▶ **Description of the task**
Transcribe the data as written, minus images.

[Saved entries]

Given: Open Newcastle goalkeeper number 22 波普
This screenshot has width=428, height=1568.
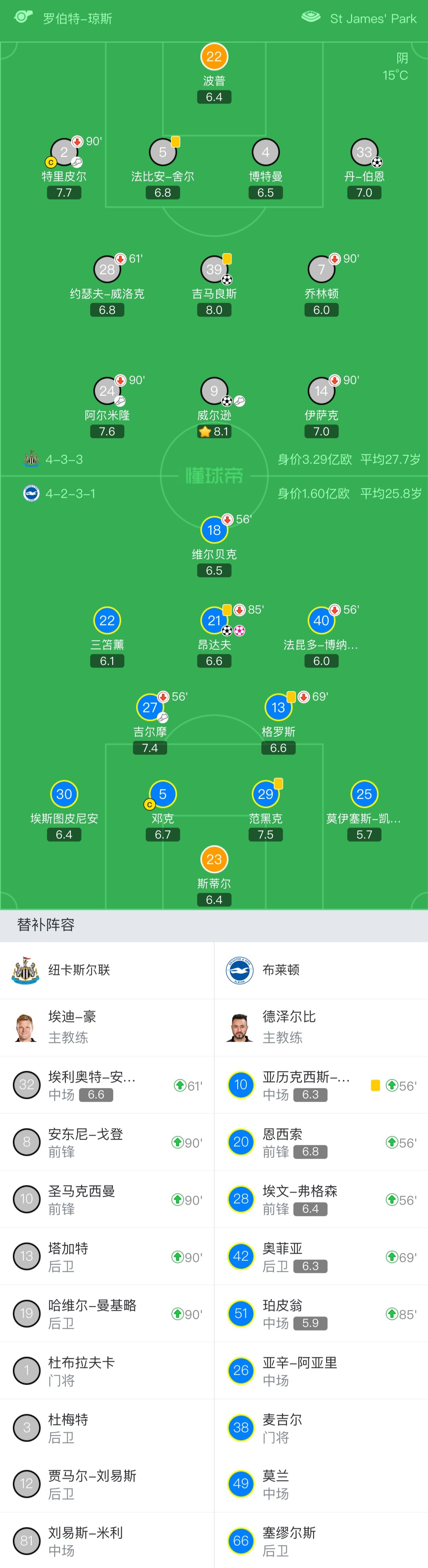Looking at the screenshot, I should (214, 57).
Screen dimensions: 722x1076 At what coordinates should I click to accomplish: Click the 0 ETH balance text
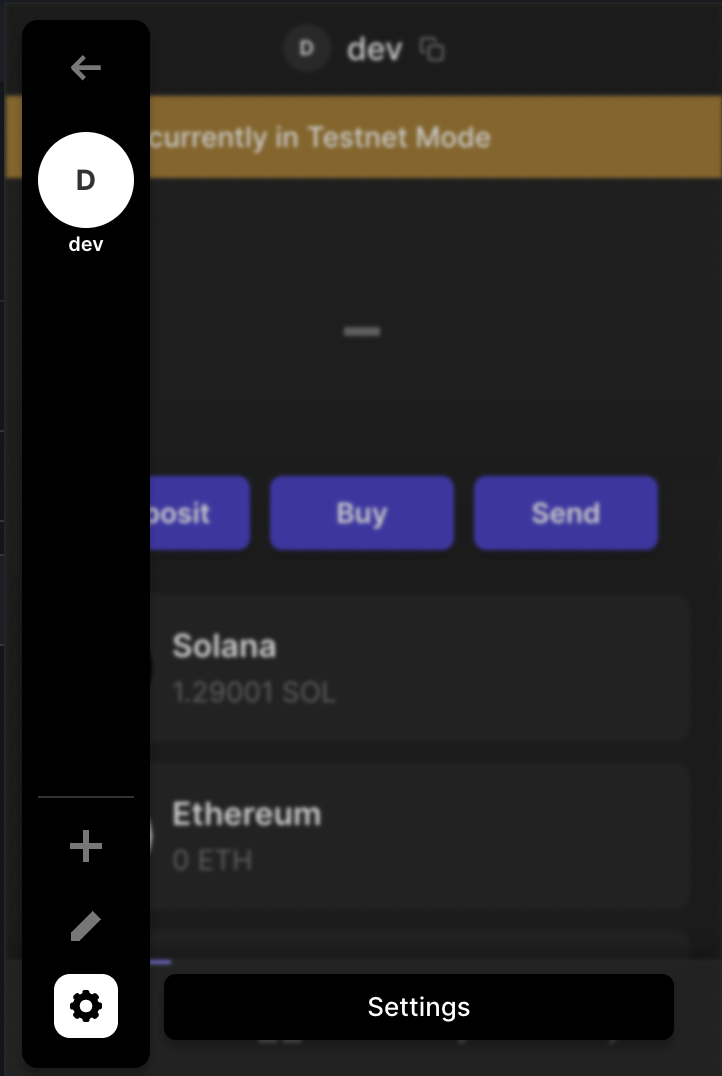tap(212, 861)
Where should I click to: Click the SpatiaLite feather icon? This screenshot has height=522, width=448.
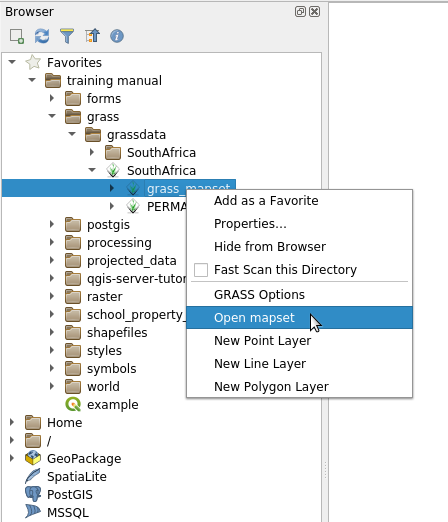click(33, 476)
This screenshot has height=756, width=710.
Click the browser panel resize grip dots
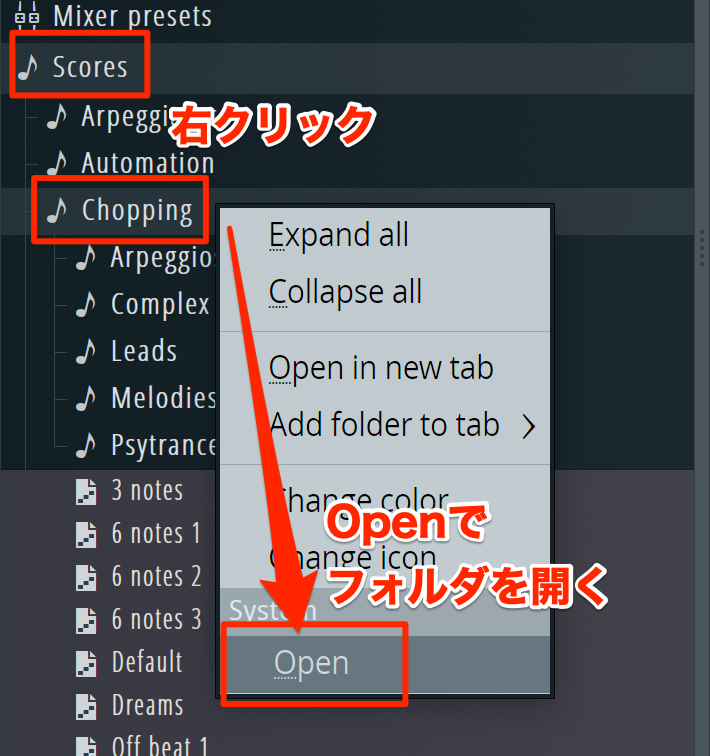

▶ **Reply**
Given: Open Newcastle goalkeeper number 22 波普
This screenshot has width=428, height=1568.
Looking at the screenshot, I should (214, 57).
Screen dimensions: 722x1076 At what coordinates should I click to accomplish: Click the 0 ETH balance text
tap(212, 861)
Where should I click to: Click the SpatiaLite feather icon? This screenshot has height=522, width=448.
click(33, 476)
This screenshot has height=756, width=710.
Click the browser panel resize grip dots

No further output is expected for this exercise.